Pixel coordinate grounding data
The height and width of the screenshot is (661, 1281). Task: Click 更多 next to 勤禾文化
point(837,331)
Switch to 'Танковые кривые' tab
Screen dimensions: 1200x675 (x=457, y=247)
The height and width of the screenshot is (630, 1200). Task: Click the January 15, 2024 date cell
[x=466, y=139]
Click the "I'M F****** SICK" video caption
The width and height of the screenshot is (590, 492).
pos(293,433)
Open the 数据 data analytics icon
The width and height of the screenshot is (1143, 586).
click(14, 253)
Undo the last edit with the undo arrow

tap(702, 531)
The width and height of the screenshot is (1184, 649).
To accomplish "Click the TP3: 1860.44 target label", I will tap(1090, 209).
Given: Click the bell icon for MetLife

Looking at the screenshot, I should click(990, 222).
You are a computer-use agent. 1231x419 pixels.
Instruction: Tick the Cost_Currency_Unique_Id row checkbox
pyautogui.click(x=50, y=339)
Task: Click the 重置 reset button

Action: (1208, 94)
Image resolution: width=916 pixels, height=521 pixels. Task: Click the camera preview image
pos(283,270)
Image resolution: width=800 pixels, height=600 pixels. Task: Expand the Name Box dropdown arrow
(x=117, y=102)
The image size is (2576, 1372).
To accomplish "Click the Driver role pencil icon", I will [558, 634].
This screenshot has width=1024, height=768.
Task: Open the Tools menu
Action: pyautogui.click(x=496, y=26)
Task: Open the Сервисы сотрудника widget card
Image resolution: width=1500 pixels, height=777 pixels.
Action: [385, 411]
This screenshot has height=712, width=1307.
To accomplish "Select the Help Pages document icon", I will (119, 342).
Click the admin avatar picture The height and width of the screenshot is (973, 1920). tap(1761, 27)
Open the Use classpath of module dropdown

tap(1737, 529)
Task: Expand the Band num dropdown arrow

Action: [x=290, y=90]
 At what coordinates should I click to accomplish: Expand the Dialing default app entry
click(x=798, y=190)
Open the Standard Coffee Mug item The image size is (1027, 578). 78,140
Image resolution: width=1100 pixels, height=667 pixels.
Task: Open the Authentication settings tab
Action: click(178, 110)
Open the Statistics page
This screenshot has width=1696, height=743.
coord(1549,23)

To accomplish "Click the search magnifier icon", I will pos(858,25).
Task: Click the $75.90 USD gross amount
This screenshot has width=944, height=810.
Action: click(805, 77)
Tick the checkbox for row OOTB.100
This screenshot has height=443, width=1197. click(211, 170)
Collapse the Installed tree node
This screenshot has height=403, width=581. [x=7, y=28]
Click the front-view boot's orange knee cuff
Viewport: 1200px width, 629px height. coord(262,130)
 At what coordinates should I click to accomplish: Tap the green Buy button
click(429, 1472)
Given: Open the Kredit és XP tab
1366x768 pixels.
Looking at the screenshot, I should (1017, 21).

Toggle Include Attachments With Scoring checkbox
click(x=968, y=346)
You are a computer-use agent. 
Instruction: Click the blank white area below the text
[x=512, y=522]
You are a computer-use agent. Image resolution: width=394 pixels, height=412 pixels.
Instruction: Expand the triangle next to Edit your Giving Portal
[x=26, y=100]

◆ **Problem requirements**: Every record above must be printed again exactly.

◆ **Completed exercise**:
The height and width of the screenshot is (661, 1281). Task: Click 更多 next to 勤禾文化
point(837,331)
Switch to 'Танковые кривые' tab
Screen dimensions: 1200x675 (x=457, y=247)
The height and width of the screenshot is (630, 1200). Task: Click the January 15, 2024 date cell
[x=466, y=139]
Click the "I'M F****** SICK" video caption
The width and height of the screenshot is (590, 492).
pos(293,433)
Open the 数据 data analytics icon
The width and height of the screenshot is (1143, 586).
click(14, 253)
Undo the last edit with the undo arrow

tap(702, 531)
The width and height of the screenshot is (1184, 649).
To accomplish "Click the TP3: 1860.44 target label", I will tap(1090, 209).
Given: Click the bell icon for MetLife

Looking at the screenshot, I should click(990, 222).
You are a computer-use agent. 1231x419 pixels.
Instruction: Tick the Cost_Currency_Unique_Id row checkbox
pyautogui.click(x=50, y=339)
Task: Click the 重置 reset button

Action: (1208, 94)
Image resolution: width=916 pixels, height=521 pixels. Task: Click the camera preview image
pos(283,270)
Image resolution: width=800 pixels, height=600 pixels. Task: Expand the Name Box dropdown arrow
(x=117, y=102)
The image size is (2576, 1372).
To accomplish "Click the Driver role pencil icon", I will [558, 634].
This screenshot has width=1024, height=768.
Task: Open the Tools menu
Action: pyautogui.click(x=496, y=26)
Task: Open the Сервисы сотрудника widget card
Image resolution: width=1500 pixels, height=777 pixels.
Action: [385, 411]
This screenshot has height=712, width=1307.
To accomplish "Select the Help Pages document icon", I will (119, 342).
Click the admin avatar picture The height and width of the screenshot is (973, 1920). tap(1761, 27)
Open the Use classpath of module dropdown

tap(1737, 529)
Task: Expand the Band num dropdown arrow

Action: [x=290, y=90]
 At what coordinates should I click to accomplish: Expand the Dialing default app entry
click(x=798, y=190)
Open the Standard Coffee Mug item The image size is (1027, 578). 78,140
Image resolution: width=1100 pixels, height=667 pixels.
Task: Open the Authentication settings tab
Action: click(178, 110)
Open the Statistics page
This screenshot has width=1696, height=743.
coord(1549,23)

To accomplish "Click the search magnifier icon", I will pos(858,25).
Task: Click the $75.90 USD gross amount
This screenshot has width=944, height=810.
Action: click(805, 77)
Tick the checkbox for row OOTB.100
This screenshot has height=443, width=1197. click(211, 170)
Collapse the Installed tree node
This screenshot has height=403, width=581. [x=7, y=28]
Click the front-view boot's orange knee cuff
Viewport: 1200px width, 629px height. coord(262,130)
 At what coordinates should I click to accomplish: Tap the green Buy button
click(429, 1472)
Given: Open the Kredit és XP tab
1366x768 pixels.
Looking at the screenshot, I should (1017, 21).

Toggle Include Attachments With Scoring checkbox
click(x=968, y=346)
You are a computer-use agent. 
Instruction: Click the blank white area below the text
[x=512, y=522]
You are a computer-use agent. Image resolution: width=394 pixels, height=412 pixels.
Instruction: Expand the triangle next to Edit your Giving Portal
[x=26, y=100]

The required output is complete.